Construction industry bodies, trade unions, and politicians from four different parties are pushing the same message to the Scottish Government: don’t break what’s working.
Scotland’s upcoming Tertiary Education and Training Bill aims to modernize skills training, but industry leaders warn it risks dismantling an apprenticeship system that has delivered results for decades.
Scotland needs an estimated 79,100 additional construction workers by 2029 to meet infrastructure demands. The country has £18 billion worth of construction projects lined up through 2035. Climate goals depend on these workers being properly trained.
If the apprenticeship pipeline breaks during this transition, you can’t just fix it later. Training takes years to produce results.
The System You Don’t See
Over a third of all Modern Apprentices in training are in construction and related occupations—33.7% of the total. The sector achieves a 78.4% completion rate for programs that typically last three to four years.
The Construction Industry Training Board (CITB) provides 78% of the £91 million annual funding needed for construction apprenticeships—money collected from construction firms and reinvested directly into training their future workforce.
What Managing Agents Actually Do
The proposed legislation threatens to sideline or eliminate managing agents—organizations that coordinate apprenticeship delivery between employers, training providers, and apprentices.

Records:

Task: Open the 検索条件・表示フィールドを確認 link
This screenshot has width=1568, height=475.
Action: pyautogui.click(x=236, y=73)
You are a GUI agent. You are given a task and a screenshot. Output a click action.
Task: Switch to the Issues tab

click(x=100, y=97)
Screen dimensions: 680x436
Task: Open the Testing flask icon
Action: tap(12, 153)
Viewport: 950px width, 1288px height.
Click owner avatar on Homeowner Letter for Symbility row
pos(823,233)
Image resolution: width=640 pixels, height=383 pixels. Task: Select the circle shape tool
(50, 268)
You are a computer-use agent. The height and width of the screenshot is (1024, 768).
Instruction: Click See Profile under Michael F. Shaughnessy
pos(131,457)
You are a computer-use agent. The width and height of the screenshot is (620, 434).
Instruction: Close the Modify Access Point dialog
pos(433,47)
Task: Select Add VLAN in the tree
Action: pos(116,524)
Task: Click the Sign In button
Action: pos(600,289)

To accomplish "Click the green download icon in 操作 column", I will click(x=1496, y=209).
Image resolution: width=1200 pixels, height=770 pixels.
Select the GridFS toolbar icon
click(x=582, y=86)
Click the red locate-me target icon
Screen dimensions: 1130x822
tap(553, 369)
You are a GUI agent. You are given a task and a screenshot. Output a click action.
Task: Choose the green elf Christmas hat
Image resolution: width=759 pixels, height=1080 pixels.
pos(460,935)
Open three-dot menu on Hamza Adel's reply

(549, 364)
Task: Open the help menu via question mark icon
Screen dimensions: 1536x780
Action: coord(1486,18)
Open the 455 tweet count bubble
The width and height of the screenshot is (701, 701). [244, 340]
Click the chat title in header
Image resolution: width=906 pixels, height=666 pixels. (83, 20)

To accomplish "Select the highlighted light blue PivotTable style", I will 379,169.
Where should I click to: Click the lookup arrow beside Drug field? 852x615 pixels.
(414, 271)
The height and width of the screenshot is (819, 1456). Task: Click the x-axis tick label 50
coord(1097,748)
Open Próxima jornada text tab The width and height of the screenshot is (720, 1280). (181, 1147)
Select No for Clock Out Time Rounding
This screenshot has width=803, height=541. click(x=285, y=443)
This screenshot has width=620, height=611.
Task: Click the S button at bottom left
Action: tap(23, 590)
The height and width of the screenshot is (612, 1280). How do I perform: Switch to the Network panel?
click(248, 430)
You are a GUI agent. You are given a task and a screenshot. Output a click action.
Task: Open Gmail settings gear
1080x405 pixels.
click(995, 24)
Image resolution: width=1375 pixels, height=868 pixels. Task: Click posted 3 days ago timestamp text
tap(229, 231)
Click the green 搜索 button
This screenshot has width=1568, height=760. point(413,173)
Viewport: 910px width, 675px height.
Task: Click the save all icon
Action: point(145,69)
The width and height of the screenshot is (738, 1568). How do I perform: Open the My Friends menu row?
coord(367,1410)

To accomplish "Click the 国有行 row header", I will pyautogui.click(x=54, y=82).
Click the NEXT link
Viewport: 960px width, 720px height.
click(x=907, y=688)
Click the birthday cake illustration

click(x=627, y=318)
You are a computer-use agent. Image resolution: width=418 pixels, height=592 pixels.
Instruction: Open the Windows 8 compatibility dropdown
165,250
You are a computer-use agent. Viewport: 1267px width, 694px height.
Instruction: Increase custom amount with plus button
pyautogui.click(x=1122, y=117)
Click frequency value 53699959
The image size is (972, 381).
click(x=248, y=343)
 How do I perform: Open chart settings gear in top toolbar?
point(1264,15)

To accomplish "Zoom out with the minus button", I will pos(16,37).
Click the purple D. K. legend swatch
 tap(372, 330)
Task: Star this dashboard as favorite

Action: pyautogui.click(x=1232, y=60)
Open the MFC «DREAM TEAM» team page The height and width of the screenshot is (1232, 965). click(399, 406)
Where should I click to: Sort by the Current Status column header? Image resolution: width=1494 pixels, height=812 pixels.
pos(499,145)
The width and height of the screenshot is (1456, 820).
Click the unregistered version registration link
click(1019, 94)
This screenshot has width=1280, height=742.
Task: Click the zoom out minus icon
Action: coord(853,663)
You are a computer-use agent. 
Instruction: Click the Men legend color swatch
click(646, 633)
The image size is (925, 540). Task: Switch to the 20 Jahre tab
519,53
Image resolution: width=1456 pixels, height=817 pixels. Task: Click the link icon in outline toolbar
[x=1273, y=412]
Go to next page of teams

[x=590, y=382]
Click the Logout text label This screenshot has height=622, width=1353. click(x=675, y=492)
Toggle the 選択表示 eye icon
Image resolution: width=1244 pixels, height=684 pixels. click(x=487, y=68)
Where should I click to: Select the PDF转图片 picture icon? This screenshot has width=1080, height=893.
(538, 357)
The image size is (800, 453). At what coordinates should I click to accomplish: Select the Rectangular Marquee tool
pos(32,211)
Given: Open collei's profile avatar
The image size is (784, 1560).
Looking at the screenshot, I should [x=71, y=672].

» **BRIEF 1**
List every percentage figure given in the passage on Scotland's construction apprenticeships.
» **BRIEF 2**
Go on with the passage on Scotland's construction apprenticeships from its last sentence.

» **ANSWER 1**
33.7%
78.4%
78%

» **ANSWER 2**
Managing agents monitor apprentice progress, provide pastoral support, ensure safeguarding compliance, and maintain quality standards across hundreds of training sites. They’re the connective tissue that keeps a complex system functioning.
When an apprentice struggles, managing agents intervene. When an employer fails to provide adequate training, managing agents step in. When safety standards slip, managing agents catch it.
The Tripartite Model Under Pressure
Scotland’s apprenticeship system operates on a tripartite model: employers, trade unions, and industry bodies all have a voice in how training works.
This balance matters because the work is safety-critical. A poorly trained electrician creates fire hazards. A poorly trained scaffolder risks lives.
The Construction Industry Collective Voice (CICV) has united major trade and professional bodies to advocate for protecting this model. MSPs from the SNP, Conservatives, Labour, and Liberal Democrats have previously backed parliamentary motions recognizing CICV’s collaborative approach—a rare instance of cross-party agreement.
The Timing Problem
Skills shortages in Scottish construction are worsening.
60% of survey respondents noted a shortage of quantity surveyors, up from 50% previously. 40% reported a shortage of bricklayers, up from 37%. These gaps are widening while demand accelerates.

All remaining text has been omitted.